He stood at the pulpit, Bible in hand, eyes scanning the congregation like a general assessing his troops. “One man, one wife,” he preached, voice echoing across the packed hall. Heads nodded, women dabbed tears, and applause rang like a well-tuned bell. The message was clear: fidelity is God’s command.
But behind the cameras, behind the perfectly polished sermons, the truth was different.
Pastor Joshua Iginla, senior pastor of Champions Royal Assembly, shocked the nation in 2019 when he confessed that both he and his wife had children outside their marriage. For many, it was a jaw-dropping revelation—a man preaching fidelity while living a double life. The irony? He wasn’t hiding it because he was immoral; he was hiding it because society demanded the appearance of perfection.
And the consequences of this hidden life ripple far beyond the pulpit. Women in these households, watching their husbands maintain secret partners, often develop their own “survival strategy.” They stay in the marriage, outwardly compliant, while keeping boyfriends behind the scenes. What starts as secrecy becomes normalized, a quiet rebellion against hypocrisy. Marriage transforms from a sacred union into a delicate balancing act of appearances and private indulgences.

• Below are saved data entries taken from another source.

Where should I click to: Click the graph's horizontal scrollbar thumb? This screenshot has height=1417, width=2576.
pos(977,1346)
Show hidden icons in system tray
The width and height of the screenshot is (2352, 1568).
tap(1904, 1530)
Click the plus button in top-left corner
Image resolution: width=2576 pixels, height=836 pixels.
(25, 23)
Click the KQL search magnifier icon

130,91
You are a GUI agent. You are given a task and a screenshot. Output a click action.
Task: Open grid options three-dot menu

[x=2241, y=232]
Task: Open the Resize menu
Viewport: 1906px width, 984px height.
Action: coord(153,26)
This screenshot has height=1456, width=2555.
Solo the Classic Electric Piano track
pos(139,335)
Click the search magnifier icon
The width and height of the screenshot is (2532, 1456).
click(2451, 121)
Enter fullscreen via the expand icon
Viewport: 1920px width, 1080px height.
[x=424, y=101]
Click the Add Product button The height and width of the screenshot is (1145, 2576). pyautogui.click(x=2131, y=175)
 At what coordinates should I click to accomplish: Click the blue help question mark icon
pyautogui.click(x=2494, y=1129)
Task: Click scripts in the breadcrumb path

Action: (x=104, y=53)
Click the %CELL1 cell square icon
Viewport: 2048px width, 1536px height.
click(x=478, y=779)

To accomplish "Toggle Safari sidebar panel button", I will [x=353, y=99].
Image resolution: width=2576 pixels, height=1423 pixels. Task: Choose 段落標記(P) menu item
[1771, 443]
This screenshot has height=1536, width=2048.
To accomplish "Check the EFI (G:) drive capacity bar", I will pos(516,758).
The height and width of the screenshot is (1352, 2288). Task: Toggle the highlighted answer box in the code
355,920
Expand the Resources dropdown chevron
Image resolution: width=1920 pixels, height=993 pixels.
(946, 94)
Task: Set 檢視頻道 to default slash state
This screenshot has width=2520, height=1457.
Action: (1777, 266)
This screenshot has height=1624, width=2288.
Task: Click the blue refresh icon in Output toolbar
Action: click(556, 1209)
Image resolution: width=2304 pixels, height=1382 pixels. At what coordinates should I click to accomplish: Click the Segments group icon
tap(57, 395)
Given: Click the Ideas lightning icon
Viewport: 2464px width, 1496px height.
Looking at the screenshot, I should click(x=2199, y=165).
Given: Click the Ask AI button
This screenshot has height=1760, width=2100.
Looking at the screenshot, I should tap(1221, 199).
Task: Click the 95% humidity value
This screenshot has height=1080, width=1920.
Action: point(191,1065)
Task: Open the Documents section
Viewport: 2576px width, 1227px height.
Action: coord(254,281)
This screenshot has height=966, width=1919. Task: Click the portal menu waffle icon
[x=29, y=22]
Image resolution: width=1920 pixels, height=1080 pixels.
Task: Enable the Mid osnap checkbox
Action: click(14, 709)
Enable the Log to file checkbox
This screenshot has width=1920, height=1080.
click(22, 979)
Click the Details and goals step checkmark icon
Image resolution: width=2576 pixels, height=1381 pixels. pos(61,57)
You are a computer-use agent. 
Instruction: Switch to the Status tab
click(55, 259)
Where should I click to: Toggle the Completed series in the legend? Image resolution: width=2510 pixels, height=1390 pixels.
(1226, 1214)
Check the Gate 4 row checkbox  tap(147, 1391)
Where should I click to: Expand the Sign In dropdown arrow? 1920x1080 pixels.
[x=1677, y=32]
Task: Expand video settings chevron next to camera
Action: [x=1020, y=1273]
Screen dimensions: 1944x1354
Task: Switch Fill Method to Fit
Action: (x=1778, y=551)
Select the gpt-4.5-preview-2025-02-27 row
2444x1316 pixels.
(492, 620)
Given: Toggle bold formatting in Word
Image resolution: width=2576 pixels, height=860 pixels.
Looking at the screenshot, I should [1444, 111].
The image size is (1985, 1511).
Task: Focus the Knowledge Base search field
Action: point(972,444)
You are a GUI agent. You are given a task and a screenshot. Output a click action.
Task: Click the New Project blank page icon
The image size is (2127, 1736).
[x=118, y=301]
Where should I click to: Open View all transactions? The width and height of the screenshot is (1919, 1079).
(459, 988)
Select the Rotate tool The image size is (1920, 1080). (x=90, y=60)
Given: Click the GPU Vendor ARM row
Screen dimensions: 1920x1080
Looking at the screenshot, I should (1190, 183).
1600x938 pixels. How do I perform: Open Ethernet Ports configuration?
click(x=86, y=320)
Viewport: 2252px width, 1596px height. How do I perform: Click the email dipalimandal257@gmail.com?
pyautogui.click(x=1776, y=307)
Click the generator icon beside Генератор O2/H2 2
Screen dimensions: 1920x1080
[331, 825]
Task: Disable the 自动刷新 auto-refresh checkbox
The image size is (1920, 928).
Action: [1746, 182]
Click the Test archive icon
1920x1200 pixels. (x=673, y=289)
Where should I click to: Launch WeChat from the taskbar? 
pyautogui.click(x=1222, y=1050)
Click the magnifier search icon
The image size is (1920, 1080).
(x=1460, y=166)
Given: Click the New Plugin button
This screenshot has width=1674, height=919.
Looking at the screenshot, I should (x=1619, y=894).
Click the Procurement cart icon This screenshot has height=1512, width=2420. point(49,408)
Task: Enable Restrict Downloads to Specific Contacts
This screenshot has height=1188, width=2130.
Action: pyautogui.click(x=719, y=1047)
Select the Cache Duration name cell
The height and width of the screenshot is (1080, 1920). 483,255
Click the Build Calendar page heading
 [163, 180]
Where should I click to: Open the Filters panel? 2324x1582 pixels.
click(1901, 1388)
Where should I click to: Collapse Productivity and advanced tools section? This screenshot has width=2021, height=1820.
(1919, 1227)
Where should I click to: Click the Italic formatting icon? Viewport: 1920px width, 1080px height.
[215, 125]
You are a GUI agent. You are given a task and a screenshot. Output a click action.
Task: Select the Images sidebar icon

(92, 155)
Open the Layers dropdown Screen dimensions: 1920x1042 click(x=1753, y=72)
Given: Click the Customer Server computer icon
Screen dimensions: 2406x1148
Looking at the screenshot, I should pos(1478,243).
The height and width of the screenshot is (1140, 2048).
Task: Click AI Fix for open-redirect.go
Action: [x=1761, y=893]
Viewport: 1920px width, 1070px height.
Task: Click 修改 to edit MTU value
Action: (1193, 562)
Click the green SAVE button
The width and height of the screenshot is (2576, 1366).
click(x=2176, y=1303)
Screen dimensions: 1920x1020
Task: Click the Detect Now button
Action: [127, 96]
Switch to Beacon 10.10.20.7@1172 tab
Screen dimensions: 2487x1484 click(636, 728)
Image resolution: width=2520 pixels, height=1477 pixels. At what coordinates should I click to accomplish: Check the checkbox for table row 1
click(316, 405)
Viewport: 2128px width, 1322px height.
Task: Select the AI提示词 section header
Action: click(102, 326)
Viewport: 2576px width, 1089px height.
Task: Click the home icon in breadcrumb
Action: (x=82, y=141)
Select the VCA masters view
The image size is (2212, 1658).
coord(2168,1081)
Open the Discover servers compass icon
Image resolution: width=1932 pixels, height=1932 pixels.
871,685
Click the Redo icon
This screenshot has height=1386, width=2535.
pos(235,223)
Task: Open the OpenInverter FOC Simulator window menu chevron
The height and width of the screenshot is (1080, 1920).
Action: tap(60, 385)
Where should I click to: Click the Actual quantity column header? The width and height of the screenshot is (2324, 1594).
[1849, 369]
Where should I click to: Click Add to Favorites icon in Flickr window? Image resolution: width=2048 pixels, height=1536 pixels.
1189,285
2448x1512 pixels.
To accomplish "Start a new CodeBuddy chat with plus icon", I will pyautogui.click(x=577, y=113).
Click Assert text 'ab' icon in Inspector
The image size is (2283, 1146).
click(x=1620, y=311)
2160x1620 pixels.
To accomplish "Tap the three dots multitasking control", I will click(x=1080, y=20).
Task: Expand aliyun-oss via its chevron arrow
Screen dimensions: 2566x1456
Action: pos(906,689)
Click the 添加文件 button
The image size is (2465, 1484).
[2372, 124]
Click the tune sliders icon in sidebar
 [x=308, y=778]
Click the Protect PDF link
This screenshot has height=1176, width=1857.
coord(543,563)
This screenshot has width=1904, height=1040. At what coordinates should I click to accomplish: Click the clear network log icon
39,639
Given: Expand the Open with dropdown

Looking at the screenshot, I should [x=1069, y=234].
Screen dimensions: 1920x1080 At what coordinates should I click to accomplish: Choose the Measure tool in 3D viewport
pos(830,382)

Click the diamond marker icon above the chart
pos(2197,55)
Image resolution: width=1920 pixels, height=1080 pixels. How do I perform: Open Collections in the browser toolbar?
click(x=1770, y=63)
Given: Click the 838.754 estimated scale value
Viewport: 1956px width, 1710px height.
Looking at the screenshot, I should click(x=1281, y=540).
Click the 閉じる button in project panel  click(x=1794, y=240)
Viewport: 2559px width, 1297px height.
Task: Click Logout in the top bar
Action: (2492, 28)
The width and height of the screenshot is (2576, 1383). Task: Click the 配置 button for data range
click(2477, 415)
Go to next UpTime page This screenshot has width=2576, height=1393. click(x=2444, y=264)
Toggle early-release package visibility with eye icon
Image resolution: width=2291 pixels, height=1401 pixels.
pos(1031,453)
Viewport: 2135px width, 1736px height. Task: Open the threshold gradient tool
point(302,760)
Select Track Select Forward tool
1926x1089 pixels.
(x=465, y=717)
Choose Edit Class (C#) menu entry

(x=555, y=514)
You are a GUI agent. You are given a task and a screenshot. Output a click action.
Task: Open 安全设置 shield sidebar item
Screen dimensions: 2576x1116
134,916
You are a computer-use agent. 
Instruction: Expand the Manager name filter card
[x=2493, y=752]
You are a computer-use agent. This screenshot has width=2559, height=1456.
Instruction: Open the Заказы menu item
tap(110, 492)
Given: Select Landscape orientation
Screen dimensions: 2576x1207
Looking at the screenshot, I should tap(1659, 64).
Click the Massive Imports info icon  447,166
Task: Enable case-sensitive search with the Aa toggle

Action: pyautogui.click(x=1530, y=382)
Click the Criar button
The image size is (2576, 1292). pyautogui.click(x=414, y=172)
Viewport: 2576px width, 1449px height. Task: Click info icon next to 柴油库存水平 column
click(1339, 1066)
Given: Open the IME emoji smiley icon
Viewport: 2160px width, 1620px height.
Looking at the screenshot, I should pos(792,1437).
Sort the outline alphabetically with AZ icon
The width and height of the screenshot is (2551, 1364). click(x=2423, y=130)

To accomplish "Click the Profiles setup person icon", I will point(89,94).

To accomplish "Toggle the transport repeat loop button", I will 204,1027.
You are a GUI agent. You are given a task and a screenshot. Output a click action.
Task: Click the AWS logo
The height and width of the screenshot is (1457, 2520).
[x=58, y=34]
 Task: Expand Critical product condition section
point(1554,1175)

This is not merely a modern problem. Nigerian society has long recognized polygamy, and the Bible never outright condemns it. Figures like Abraham, Jacob, and Solomon had multiple wives, and the Law of Moses even regulated such households. Yet today, polygamy is publicly denounced, while the reality of hidden concubines quietly thrives.
The issue isn’t the number of spouses—it’s the dishonesty. A man who openly marries multiple wives assumes responsibility and transparency; a man who preaches one wife while secretly keeping concubines spreads deception. And when his actions become a template, women respond in kind. Infidelity, once condemned, becomes a model of survival.
The lesson is clear: the danger to marriage is not polygamy itself—it is hypocrisy. One must either live by the ideals preached or accept the consequences when private actions undermine public virtue. Anything in between fosters distrust, deceit, and a culture where hidden lives dictate behavior.
In a society where appearances dominate, truth and consistency are the real tests of faithfulness—not slogans on pulpits or social media posts.